This research received no external funding.

Institutional Review Board Statement

The study was conducted in accordance with the Declaration of Helsinki and approved by the Institutional Review Board of Keiser University (protocol code IRB000FC19DN15, “Improving Healthcare Providers’ Detection and Management of Magnesium Deficiency Through a Targeted Intervention and Clinical Guideline”, approved 15 December 2019).

Informed Consent Statement

Informed consent was obtained from all subjects involved in the study.

Data Availability Statement

The original contributions presented in this study are included in the article/Supplementary Material.
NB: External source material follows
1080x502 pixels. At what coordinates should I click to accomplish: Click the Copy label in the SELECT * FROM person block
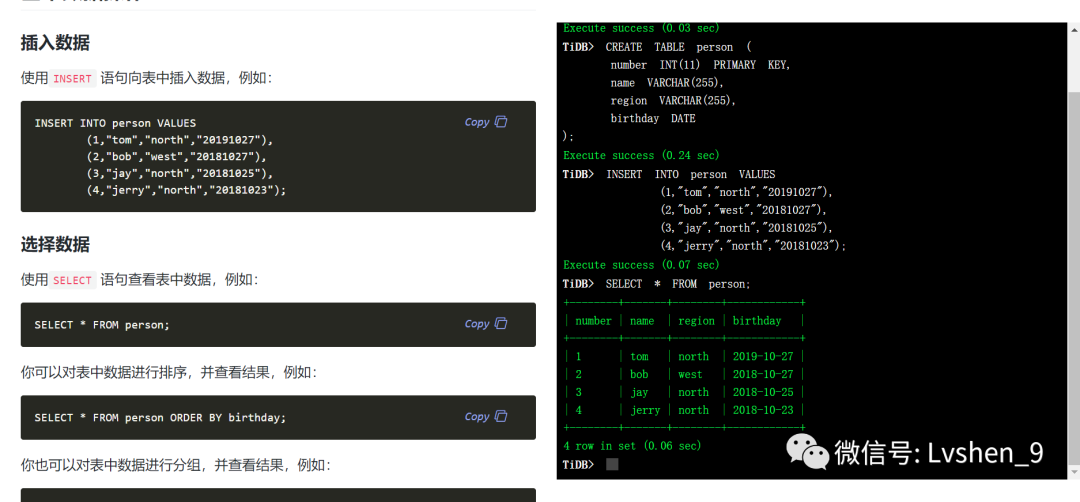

Further inquiries can be directed to the corresponding author(s).

Acknowledgments

The authors wish to acknowledge the statistical support of Michael Plesset in this research and to Christina West for editing and formatting.

Conflicts of Interest

The authors declare no conflicts of interest.

Appendix A. Clinical Guideline for Magnesium Deficiency in Ambulatory Care

Appendix A.1. Purpose

This clinical guideline (hereinafter, the guideline) describes approaches to diagnostic assessment and clinical treatment of low magnesium (Mg) status (hypomagnesemia) in adults in ambulatory settings.

Appendix A.2. Definition

Appendix A.2.1. Importance of Mg for Health

Mg is a critical mineral in the human body and is involved in 80% of known body cellular metabolic functions [8]. Mg is an essential mineral absorbed in the gastrointestinal tract; once absorbed, Mg is distributed throughout the body. Only very small amounts of Mg are found in the blood, serum, and red blood cells. The remainder is found in soft tissue, muscle, and bone. The bone is the most important area for storage and exchange of Mg [4,8,28,29]. Currently, 60% of US adults have inadequate dietary intake of Mg [8] due to common dietary practices, medications, and modern farming and cultivation techniques. Mg deficiency is associated with an increased risk of disease, illness, and complications (e.g., diabetes, hypertension, cardiovascular disorders with its risk factors, and depression, among other conditions).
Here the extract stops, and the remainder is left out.